5.DomainSubset searches its domain in all open augments, and has the property that an entity in an augment will not appear in the enumeration if an anti-entity with the same name exists in a namesake of the entity’s domain that is higher in the current augment list.
6.RelationSubset similarly searches its relation in all open augments, and has the property that a relationship in an augment will not appear in the enumeration if an anti-relationship with the same attribute values, with entity values mapped to their namesakes, exists in a namesake of the relationship’s relation that is higher in the current augment list..

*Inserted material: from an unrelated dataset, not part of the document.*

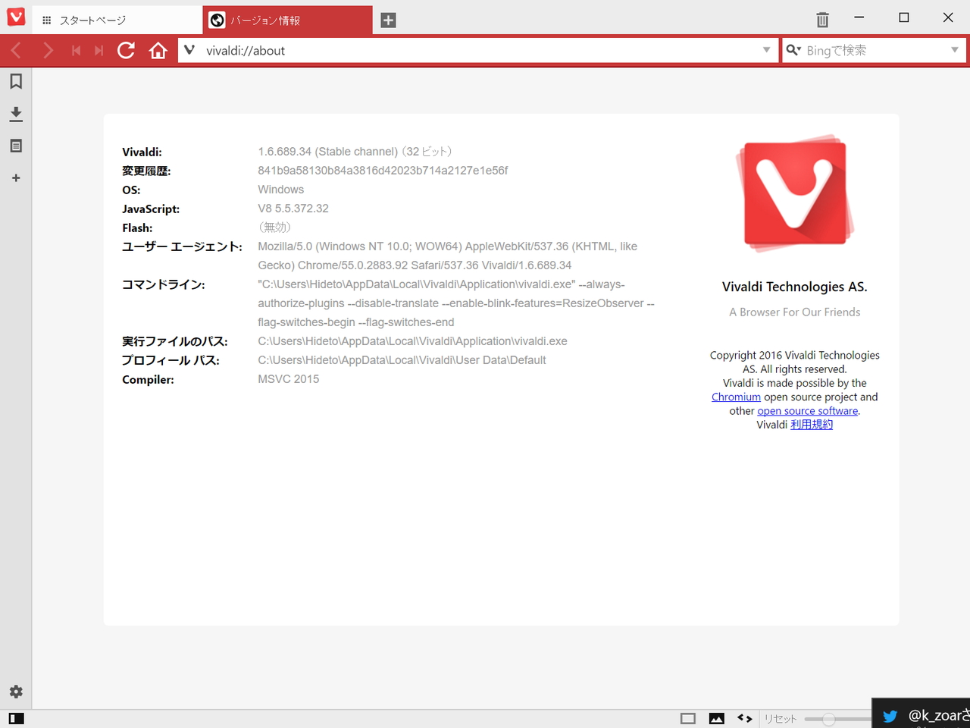Open the closed tabs trash
The width and height of the screenshot is (970, 728).
[x=822, y=19]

Full augments also act specially upon relations upon which keys have been defined:
1.If a CreateRelationship would create a relationship with the same key value as an existing relationship in the relation in some open augment, then an anti-relationship is automatically created for the existing relationship (in the same augment as the new relationship, the top-most one possible) before creating the new one.
2.If a new augment is opened containing relationships whose key values match existing ones in open augments, then anti-relationships for the matching existing relationships are automatically created in the newly opened augment at that time.
The net effect of our definition of full augments is that a user or program may make arbitrary modifications to data in an underlying augment, in a fashion which appears exactly as if a single augment contains all the data. The underlying augment, however, is completely unchanged. The unmodified data may concurrently be examined by another user, or appear to be modified through another user’s augment. Furthermore, the modifications made by the same user over time can be separated and later removed. Full augments thus satisfy all four of the purposes of augments set out at the beginning of the previous section.
Note that two augments can be merged in a straightforward way to produce an augment that behaves as the two in the same order in the same place in the current augment list. The augments are merged by combining the elements of the relations and domains in the first augment and their namesakes in the other augment, discarding entities and anti-entities which match and relationships and anti-relationships which match.
Augments are not related in definition or implementation to the atomic transactions which an implementation of the model also provides. However, the reader might find it informative to think of a transaction as a [full] augment defined on top of the current data, which is automatically merged with the data when the transaction is committed. Transactions thus serve as "short-term" augments. The two are useful for entirely different purposes, however.